I am on a trip with my friend and her family. We are staying at a hotel for 3 days. I'm feeling quite blessed that they were willing to bring me with. I'm thankful that I got to get out of my small town for a few days. I can get so wrapped up on my regular schedule that I don't get time to focus on the very little things that I know will end up meaning the most to me. For example, I was sitting at this table with my friend and her mom and none of us were talking but it was "family" time. I'm not family biologically but they are like my family. If you have kept up with my bog, you know that I haven't had the greatest family life. My family is quite broken. Anyway, these little moment like this, spending time together means more to me then a lot of other things. I never had these kind of moments. These moments with a family. Anytime my family got together, something would break out or there would be tension or someone would be downgrading someone. Being with this family, there isn't downgrading, it's you lift up your sibling or don't speak. It's really nice. I miss that when I go home because it's constant downgrading. So, these little moments that I'm getting here, mean more to me then a lot of other things. I just never had these kind of moments. Taking time away from my small town gives me the time to focus on these precious little things and to focus on God. It also is teaching me patience. The family I am with is a family of 6 and we were in a room that is connected to another room so we have the girls and boys split but it definitely is teaching me patience, considering I grew up in a house that was my grandparents and me. I was around my step siblings quite a bit, but I could at least go home when I wanted. I have done really well this trip, only lost it once. Warning; don't mess with me when I am sleeping! Over all I am thanking God for giving me this family and for giving me this opportunity to come with them. I'm blessed beyond measure with this family.
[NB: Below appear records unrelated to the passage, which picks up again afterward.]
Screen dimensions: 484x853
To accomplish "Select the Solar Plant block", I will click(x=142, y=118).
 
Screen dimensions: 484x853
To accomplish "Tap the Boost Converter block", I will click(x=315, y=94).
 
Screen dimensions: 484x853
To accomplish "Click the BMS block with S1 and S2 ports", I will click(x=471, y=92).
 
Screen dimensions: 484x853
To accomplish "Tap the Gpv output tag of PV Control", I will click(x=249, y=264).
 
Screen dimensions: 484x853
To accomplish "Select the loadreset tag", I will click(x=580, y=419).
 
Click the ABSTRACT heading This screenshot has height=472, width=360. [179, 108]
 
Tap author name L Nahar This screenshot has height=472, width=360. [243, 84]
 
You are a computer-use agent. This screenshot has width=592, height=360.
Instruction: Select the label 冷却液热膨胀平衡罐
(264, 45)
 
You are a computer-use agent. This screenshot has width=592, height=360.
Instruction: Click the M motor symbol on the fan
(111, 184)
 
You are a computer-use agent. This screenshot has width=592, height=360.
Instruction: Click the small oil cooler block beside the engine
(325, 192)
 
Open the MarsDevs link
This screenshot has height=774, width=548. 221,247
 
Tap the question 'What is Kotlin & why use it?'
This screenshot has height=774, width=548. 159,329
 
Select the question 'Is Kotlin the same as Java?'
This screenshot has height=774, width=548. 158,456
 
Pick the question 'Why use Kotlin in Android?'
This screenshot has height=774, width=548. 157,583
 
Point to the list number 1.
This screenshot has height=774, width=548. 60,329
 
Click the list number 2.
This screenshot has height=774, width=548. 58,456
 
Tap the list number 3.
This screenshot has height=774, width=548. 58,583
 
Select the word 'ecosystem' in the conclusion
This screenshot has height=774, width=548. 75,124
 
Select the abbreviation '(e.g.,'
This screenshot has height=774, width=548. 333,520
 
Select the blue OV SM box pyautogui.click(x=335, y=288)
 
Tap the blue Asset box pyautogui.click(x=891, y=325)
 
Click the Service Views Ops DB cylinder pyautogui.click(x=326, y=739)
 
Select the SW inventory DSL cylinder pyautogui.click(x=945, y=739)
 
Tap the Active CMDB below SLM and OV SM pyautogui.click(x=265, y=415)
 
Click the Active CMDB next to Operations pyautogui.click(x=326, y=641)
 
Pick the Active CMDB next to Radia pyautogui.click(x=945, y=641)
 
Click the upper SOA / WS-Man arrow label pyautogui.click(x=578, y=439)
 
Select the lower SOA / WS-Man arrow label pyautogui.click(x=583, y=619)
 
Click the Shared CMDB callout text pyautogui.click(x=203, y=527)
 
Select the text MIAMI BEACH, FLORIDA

This trip has been really good for me. I am trying not to be fake, because it's better to be honest before God than to be fake in front of others. I am trying to do what is best but then again, I don't know what is best for me because I know nothing. I have never known what is best for me, only God does. I don't want to fight God. This trip has been hard though, too. This family is the family that lost their son 3 years ago. I have felt like a replacement on this trip because I feel like their son should be here, instead of me. I am reminding myself that Gods plan is perfect and me being here is exactly where I am suppose to be. I have come to the conclusion that relying on people is completely idiotic! I'm serious! People are bound to fail you and God won't. I had a very hard night at the hotel missing my cousin and having a hard time with being here in general. I wanted comfort! I didn't want it from any one in the room or anyone here. I want God! I am desperate to fee what I was feeling. That comfort from God. I feel Satan tugging while I'm down. I'm trying to stay up but I feel like I am being dragged into this haze and God is getting so blurry. I know that this God that I serve and strive to glorify will take care of me. He will guide me through this haze and out into the clear again. So, again, I remind myself "Casey. Be patient! God's plan is perfect!"